“Y si te toca llorar
es mejor frente al mar.”
Joan Manuel Serrat, Pueblo blanco
“The ocean is a desert with its life underground
and a perfect disguise above.”
America, A horse with no name
“I’d like to be,
under the sea,
in an octopus’ garden with you.”
The Beatles, Octopus’ Garden
Por muy bogotanas y prejuiciosas razones he sido confeso adepto al páramo, al aire acondicionado, y a mi propia e ignorante vez detractor irracional del calor tropical. Pero ayer entendí como nunca que había algo llamado mar.

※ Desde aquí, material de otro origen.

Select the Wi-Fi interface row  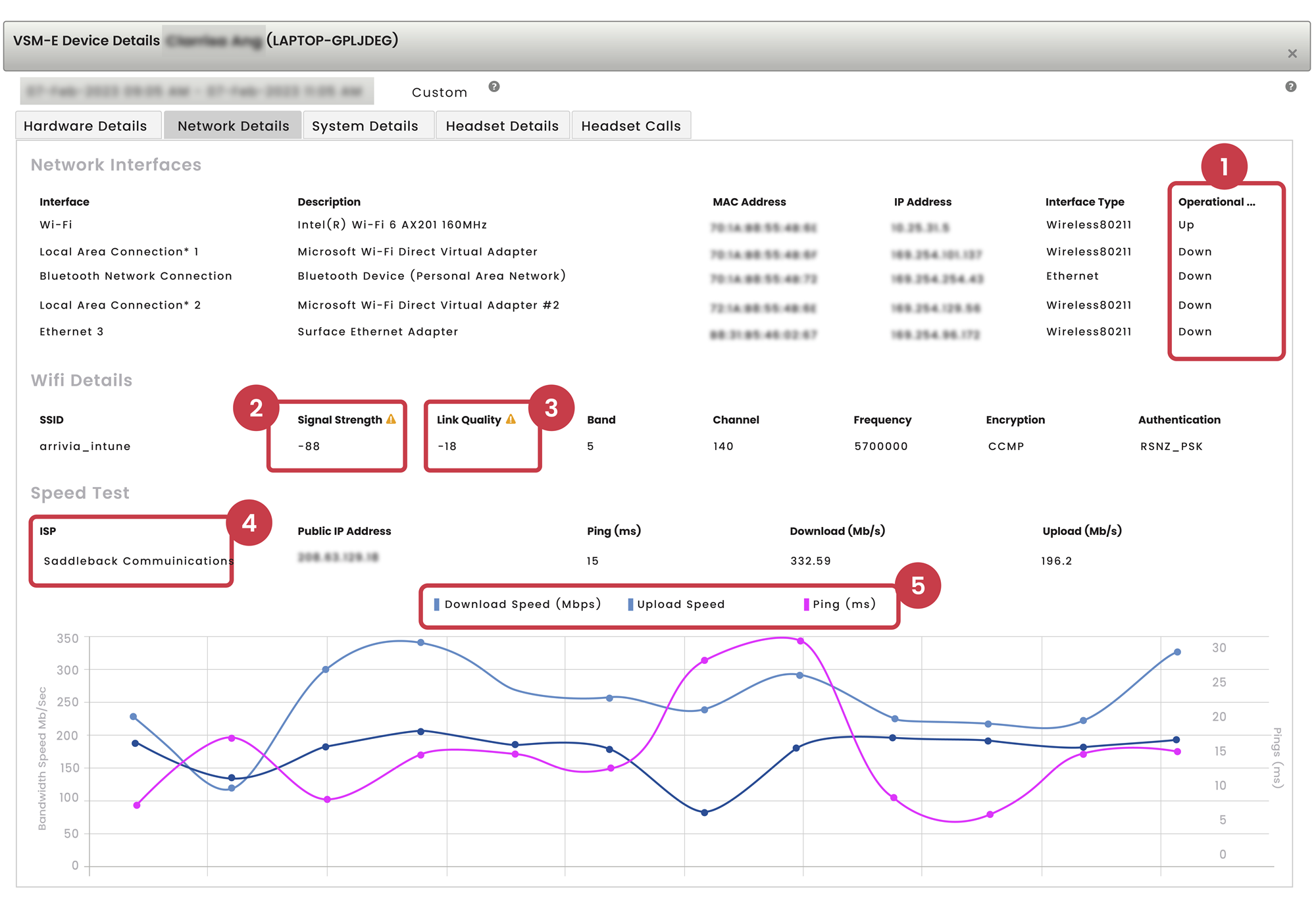click(x=56, y=225)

No ese mar ordinario y predecible en el que estuve decenas de veces, del que todos los días oímos en cursis poemas de colegio, y al que siempre solemos ver en horribles calendarios colgados en las tiendas, con lecciones de vida, bronceadores, piñas coladas, ceviches de camarones, obesos y sudoríparos bañistas, palmeras y escenas playeras adjuntas.
No. Era algo llamado mar. Silente y calmo, por momentos. Alterado y temible en otros. Pero era otro mar.

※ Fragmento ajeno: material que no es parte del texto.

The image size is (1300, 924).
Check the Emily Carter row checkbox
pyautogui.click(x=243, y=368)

Ahí entendí la enfermiza insensibilidad que dentro de mí estuvo encerrada durante mucho más tiempo del razonable al quejarme por las altas temperaturas circundantes al trópico y por los enjambres de insectos hematófagos que en éste viven.
Era el tonto arquetipo coreado a gritos por las agencias de viajes, con impúdica gimnasia, planes turísticos venidos a menos y jugueteos tropicales incluidos. Eso, ante el enigma mayor que es el, ese mar, pierde sentido.
Algunos panameños suelen sumergirse en él “para quitarse la sal”, costumbre agorera a la que no obstante encuentro sensata.
Porque debe haber, detrás de ese viento que sin pretensiones sopla tras el mar, y tras esas más que navegables cantidades de agua, algo de mayores dimensiones que la evidente y pragmática funcionalidad del ecosistema, que por cierto mucho tiene de milagrosa.
El mar, aquel mar escondido y aún no del todo vulgarizado por la decisión humana. Ese mar al que nunca entro, por el que nunca he buceado, al que sólo he visto a través de Animal Planet, de libros de biología marina o de Discovery Channel. Ése. Ese es el mar del que hablo.
Aquel mar al que muchos quisieran, de absurda e incomprensible forma, ver a 10 minutos de distancia de Bogotá. Aquel mal al que Melissa nunca, en sus 18 años de terreno existir, ha venido. El mar al que Neque no viene desde hace 12.
Ese mar, todavía incomprendido por quienes se suponen sabios en el ramo. Aquel que adivinamos con dificultad desde los salones del Smithsonian Institute o en algún momento de silencio solemne y dubitativo.
Aquel al que creí entender por primera vez, en una noche demasiado clara para ser del todo llamada noche, en Santa Clara, frente al Pacífico, yendo por carretera al “interior”, que es como suelen decirlo de estos dos lados del océano.